In a working-class home — I am not thinking at the moment of the unemployed, but of comparatively prosperous homes — you breathe a warm, decent, deeply human atmosphere which it is not so easy to find elsewhere. I should say that a manual worker, if he is in steady work and drawing good wages — an ‘if which gets bigger and bigger — has a better chance of being happy than an ‘educated’ man. His home life seems to fall more naturally into a sane and comely shape. I have often been struck by the peculiar easy completeness, the perfect symmetry as it were, of a working-class interior at its best. Especially on winter evenings after tea, when the fire glows in the open range and dances mirrored in the steel fender, when Father, in shirt-sleeves, sits in the rocking chair at one side of the fire reading the racing finals, and Mother sits on the other with her sewing, and the children are happy with a pennorth of mint humbugs, and the dog lolls roasting himself on the rag mat — it is a good place to be in, provided that you can be not only in it but sufficiently of it to be taken for granted.
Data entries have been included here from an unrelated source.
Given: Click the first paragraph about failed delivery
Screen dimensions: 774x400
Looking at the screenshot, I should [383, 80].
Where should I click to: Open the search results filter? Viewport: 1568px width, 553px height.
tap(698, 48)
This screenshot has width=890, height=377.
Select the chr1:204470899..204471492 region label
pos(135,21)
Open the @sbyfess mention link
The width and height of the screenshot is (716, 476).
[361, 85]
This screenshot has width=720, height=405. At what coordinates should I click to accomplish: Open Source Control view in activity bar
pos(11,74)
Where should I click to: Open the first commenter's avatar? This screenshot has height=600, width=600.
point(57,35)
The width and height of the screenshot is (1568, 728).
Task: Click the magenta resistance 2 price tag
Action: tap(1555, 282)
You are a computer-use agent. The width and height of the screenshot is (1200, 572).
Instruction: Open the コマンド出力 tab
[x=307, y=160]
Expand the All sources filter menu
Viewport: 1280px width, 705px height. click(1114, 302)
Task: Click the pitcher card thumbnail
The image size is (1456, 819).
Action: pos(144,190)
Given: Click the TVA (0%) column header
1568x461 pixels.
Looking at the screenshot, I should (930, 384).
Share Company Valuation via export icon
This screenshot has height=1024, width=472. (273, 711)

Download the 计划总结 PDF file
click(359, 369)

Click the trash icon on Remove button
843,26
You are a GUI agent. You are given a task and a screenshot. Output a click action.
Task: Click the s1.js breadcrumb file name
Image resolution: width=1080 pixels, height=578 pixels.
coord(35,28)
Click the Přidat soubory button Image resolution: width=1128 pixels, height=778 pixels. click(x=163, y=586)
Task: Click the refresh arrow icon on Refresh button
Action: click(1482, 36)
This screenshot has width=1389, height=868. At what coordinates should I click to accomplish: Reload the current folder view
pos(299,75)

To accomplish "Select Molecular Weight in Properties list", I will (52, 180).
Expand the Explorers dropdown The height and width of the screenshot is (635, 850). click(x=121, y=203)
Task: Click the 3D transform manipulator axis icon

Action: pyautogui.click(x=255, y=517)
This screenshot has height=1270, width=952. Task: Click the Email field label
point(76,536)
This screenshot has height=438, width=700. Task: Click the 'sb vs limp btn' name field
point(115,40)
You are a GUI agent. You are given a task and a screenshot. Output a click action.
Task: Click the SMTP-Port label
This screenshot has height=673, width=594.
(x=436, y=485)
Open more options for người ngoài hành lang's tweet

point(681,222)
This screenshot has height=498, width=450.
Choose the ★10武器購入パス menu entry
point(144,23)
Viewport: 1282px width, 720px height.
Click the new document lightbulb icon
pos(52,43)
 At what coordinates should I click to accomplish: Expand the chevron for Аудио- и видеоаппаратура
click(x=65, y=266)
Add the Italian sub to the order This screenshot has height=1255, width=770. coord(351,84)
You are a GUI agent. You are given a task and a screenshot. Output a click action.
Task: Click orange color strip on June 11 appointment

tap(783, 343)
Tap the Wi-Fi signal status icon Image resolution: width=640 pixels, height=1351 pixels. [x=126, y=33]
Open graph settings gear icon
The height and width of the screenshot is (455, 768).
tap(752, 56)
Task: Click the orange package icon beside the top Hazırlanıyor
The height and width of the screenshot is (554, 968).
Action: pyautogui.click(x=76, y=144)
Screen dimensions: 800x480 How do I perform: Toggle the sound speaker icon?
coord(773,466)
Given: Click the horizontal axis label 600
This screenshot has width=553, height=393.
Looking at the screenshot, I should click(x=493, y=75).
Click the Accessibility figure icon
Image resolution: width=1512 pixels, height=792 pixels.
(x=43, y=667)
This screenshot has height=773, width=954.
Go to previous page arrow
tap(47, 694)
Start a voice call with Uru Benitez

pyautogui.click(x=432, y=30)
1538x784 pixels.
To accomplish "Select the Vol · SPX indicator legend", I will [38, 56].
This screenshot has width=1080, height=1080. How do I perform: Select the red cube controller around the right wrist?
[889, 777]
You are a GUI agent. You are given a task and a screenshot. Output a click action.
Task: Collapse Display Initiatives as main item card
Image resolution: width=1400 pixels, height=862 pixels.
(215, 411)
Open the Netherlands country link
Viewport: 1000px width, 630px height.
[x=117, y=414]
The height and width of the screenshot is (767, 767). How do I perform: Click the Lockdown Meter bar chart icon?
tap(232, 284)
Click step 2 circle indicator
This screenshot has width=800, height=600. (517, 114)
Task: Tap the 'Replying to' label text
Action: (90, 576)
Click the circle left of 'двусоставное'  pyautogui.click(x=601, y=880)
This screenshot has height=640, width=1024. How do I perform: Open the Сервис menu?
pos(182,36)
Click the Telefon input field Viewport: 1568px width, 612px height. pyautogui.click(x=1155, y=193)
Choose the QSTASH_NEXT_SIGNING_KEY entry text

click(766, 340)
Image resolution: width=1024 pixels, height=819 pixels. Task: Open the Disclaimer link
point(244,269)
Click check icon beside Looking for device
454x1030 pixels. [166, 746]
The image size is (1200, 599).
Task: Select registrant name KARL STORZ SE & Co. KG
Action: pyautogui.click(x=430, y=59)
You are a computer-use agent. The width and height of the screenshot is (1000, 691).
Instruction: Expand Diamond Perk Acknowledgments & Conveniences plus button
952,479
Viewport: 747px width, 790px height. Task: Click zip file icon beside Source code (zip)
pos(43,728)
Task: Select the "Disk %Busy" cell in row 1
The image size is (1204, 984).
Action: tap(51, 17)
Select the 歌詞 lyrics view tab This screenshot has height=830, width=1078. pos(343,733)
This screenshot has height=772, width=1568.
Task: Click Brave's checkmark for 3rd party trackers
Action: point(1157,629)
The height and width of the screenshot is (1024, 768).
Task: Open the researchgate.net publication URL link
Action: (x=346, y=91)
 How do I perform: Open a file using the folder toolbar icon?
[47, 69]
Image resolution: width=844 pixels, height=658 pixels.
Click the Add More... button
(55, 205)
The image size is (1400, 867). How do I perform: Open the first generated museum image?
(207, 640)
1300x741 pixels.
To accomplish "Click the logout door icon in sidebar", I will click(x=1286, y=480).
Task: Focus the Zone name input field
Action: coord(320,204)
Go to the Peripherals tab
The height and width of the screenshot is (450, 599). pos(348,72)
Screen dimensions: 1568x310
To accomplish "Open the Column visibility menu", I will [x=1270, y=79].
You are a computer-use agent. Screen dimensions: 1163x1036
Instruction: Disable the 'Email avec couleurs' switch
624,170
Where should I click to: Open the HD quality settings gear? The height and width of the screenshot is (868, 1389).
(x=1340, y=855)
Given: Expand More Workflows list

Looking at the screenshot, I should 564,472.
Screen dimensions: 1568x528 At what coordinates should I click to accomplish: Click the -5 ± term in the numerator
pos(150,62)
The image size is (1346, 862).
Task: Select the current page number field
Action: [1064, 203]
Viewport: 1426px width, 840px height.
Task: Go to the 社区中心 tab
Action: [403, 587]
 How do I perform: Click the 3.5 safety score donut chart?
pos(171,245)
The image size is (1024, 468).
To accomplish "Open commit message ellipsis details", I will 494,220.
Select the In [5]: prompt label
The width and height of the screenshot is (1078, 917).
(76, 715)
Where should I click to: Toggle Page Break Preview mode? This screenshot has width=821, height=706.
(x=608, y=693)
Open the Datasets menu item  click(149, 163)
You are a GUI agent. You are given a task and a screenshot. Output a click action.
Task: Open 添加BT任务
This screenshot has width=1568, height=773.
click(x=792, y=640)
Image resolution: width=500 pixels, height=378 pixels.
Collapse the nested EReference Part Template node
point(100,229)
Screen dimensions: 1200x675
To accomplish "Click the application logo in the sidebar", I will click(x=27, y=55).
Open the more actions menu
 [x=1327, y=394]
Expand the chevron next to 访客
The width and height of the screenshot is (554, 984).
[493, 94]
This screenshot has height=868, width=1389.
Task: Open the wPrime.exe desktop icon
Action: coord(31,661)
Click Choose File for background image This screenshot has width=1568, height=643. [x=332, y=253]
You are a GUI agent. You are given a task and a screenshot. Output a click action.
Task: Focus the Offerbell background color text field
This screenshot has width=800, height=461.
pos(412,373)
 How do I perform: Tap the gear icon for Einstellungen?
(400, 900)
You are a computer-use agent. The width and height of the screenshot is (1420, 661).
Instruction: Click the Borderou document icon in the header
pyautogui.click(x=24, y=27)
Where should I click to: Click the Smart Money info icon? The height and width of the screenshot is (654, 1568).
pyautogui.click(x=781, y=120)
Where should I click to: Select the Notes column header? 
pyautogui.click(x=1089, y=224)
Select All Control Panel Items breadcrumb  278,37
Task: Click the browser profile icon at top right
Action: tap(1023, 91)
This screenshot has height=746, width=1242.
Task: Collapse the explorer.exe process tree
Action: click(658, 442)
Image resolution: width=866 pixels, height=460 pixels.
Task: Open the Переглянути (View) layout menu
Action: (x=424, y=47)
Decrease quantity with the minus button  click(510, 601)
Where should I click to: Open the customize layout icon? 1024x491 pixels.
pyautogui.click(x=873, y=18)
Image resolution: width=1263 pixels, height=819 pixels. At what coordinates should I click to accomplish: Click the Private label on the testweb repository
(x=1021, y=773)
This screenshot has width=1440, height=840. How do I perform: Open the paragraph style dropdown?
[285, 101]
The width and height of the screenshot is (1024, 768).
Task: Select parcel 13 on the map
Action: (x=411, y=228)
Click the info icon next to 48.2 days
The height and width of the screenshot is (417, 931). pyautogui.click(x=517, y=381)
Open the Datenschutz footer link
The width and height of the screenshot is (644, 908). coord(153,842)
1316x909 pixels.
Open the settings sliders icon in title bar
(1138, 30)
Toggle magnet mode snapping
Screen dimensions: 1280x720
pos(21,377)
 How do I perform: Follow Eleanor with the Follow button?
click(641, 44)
This scene is still reduplicated in a majority of English homes, though not in so many as before the war. Its happiness depends mainly upon one question — whether Father is in work. But notice that the picture I have called up, of a working-class family sitting round the coal fire after kippers and strong tea, belongs only to our own moment of time and could not belong either to the future or the past. Skip forward two hundred years into the Utopian future, and the scene is totally different. Hardly one of the things I have imagined will still be there. In that age when there is no manual labour and everyone is ‘educated’, it is hardly likely that Father will still be a rough man with enlarged hands who likes to sit in shirt-sleeves and says ‘Ah wur coomin’ oop street’. And there won’t be a coal fire in the grate, only some kind of invisible heater. The furniture will be made of rubber, glass, and steel. If there are still such things as evening papers there will certainly be no racing news in them, for gambling will be meaningless in a world where there is no poverty and the horse will have vanished from the face of the earth. Dogs, too, will have been sup-pressed on grounds of hygiene. And there won’t be so many children, either, if the birth-controllers have their way. But move backwards into the Middle Ages and you are in a world almost equally foreign. A windowless hut, a wood fire which smokes in your face because there is no chimney, mouldy bread, ‘Poor John’, lice, scurvy, a yearly child-birth and a yearly child-death, and the priest terrifying you with tales of Hell.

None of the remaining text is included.